E por fim, para tirar todas as dúvidas:

Fui eleito como socialista democrático e governarei como socialista democrático. Não abandonarei os meus princípios por medo de ser considerado radical. Como disse uma vez o grande senador de Vermont: “O que é radical é um sistema que dá tanto a tão poucos e nega a tantas pessoas as necessidades básicas da vida”.

Ao que meu falecido amigo Paul Du Brul e ex-colega Jack Newfield apelidaram de “governo permanente”, essas são palavras de luta. O último socialista democrático a assumir o poder na Câmara Municipal foi David Dinkins (também, tal como Mamdani, um membro pagador de quotas do DSA). Eu também estava lá quando ele tomou posse e lembro-me das grandes esperanças despertadas pela sua declaração de que “somos todos soldados de infantaria em marcha para a liberdade”. sua visão de “um lindo mosaico de raça e fé religiosa, de origem nacional e orientação sexual, de indivíduos cujas famílias chegaram ontem e há gerações, passando pela Ilha Ellis ou pelo Aeroporto Kennedy ou em ônibus com destino à Autoridade Portuária”. Dinkins também prometeu uma administração que “representaria e falaria pela justiça em todo o mundo”.
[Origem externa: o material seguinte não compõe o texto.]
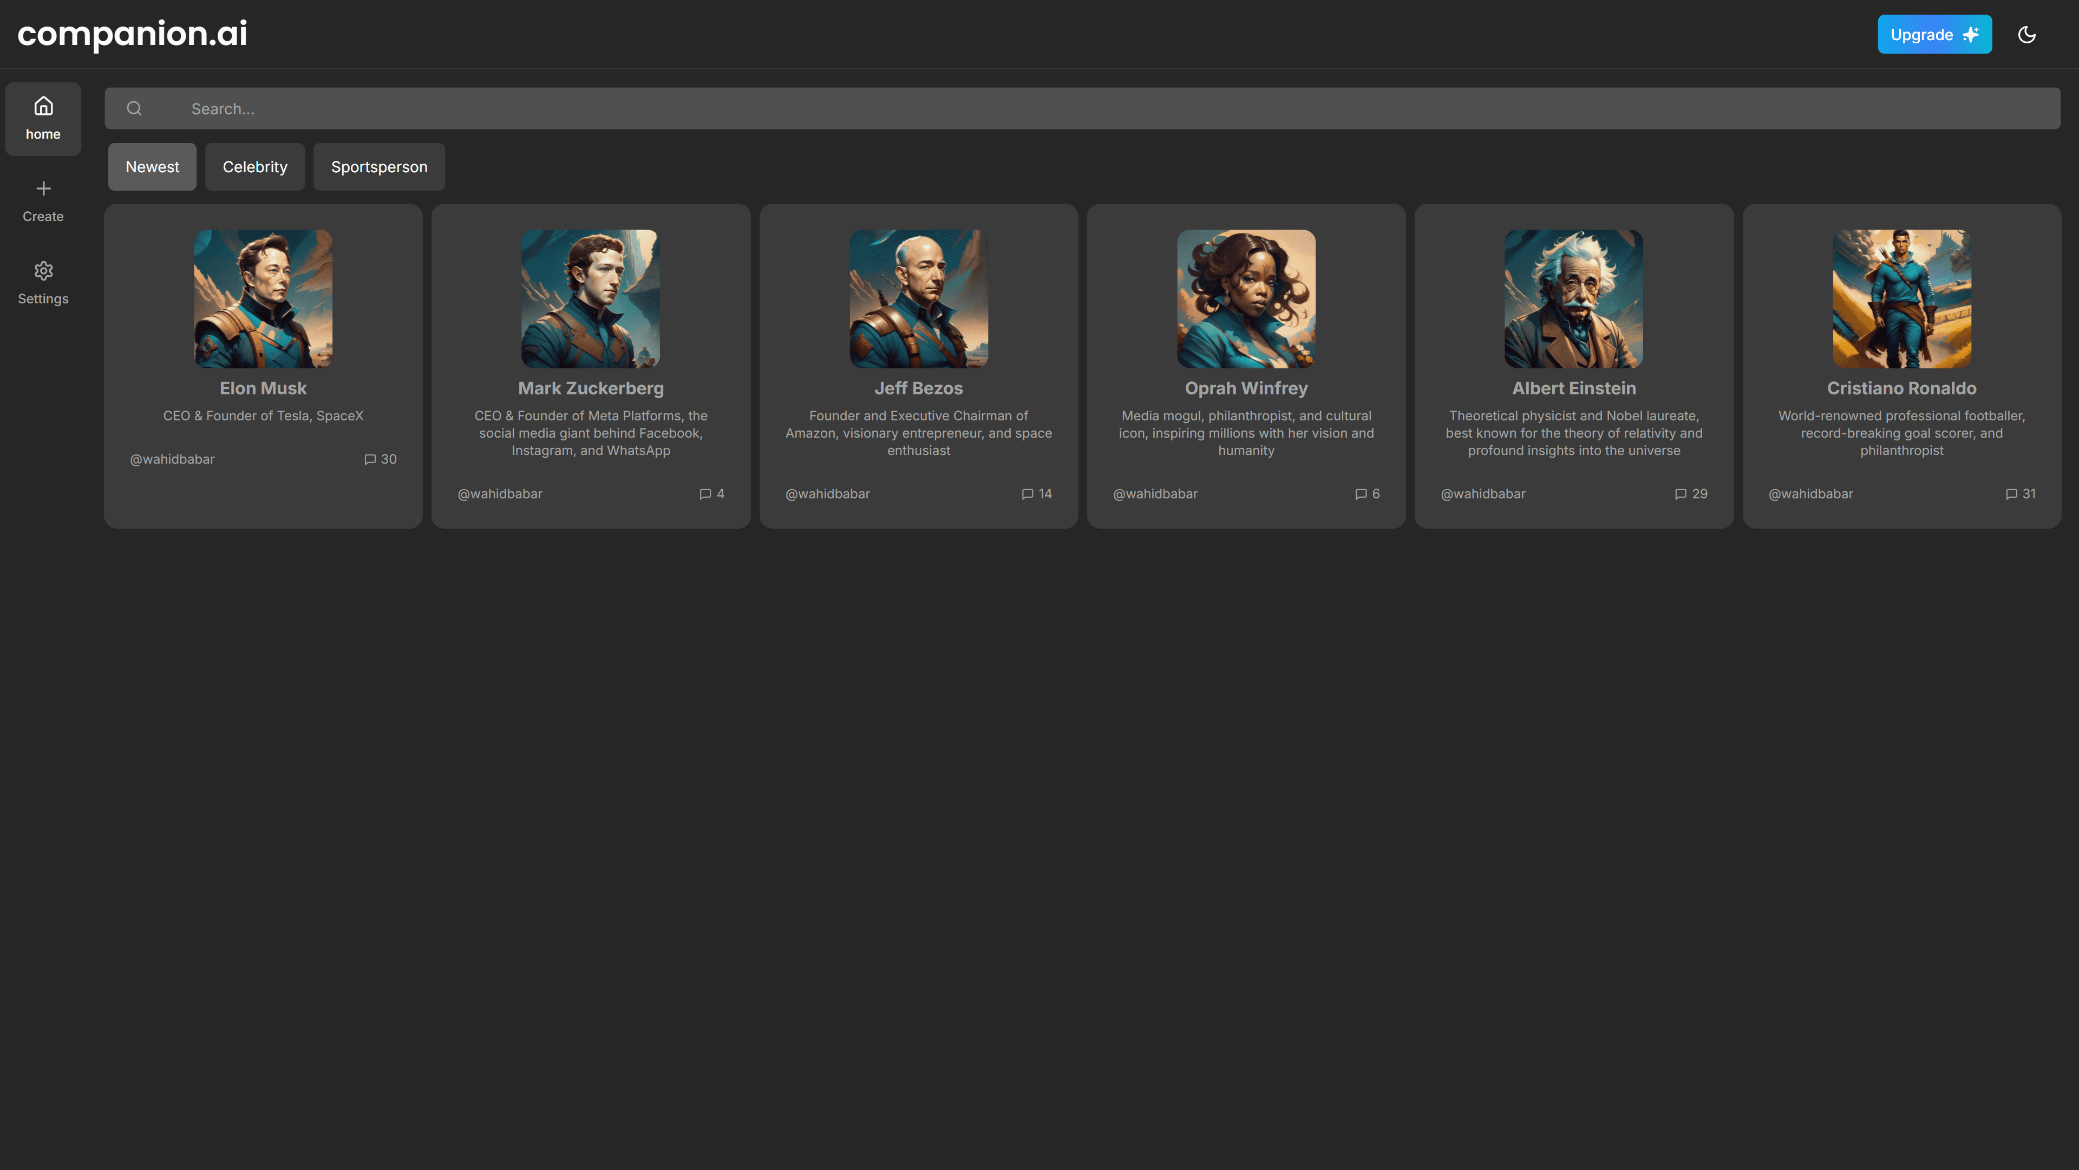The width and height of the screenshot is (2079, 1170).
Task: Click Jeff Bezos's chat bubble icon
Action: pos(1027,494)
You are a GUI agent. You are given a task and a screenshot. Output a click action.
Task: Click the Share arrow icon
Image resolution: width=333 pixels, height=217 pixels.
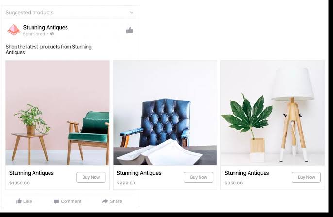coord(105,201)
Isso foi há 35 anos. E embora Mamdani tenha mencionado o nome do seu antecessor socialista democrático – juntamente com de Blasio e Fiorello La Guardia – apenas um desses presidentes de câmara é amplamente considerado bem-sucedido. E LaGuardia tinha um aliado na Casa Branca, enquanto Mamdani tinha… algo completamente diferente.

No entanto, ao mesmo tempo que aumentava as expectativas, Mamdani reconheceu que só cumprindo essas promessas no governo poderá cumprir o seu compromisso de liderar uma cidade que “pertence a todos os que nela vivem”.

Por agora, note-se que ele começou bem, e que na luta que se aproxima, o nosso novo presidente da Câmara não tem apenas os seus próprios recursos consideráveis ​​de inteligência, carisma e segurança política, mas também um exército de seguidores ávidos – dezenas de milhares de pessoas – que desafiaram o frio na quinta-feira, tal como desafiaram as expectativas em Novembro.

A Governadora Kathy Hochul – cuja cooperação será crucial no fornecimento de recursos fiscais para o ambicioso programa de reconstrução urbana e ressurreição do sector público de Mamdani – deve ter olhado para a multidão que enchia um troço da parte baixa da Broadway conhecido como o Canyon dos Heróis com uma mistura de admiração e inveja.

DD Guttenplan



DD Guttenplan é correspondente especial da A Nação e o anfitrião de O Podcast da Nação. Foi editor da revista de 2019 a 2025 e, antes disso, como editor geral e correspondente em Londres. Seus livros incluem Radical Americano: A Vida e os Tempos de IF Stone, A nação: uma biografia, e A Próxima República: A Ascensão de uma Nova Maioria Radical.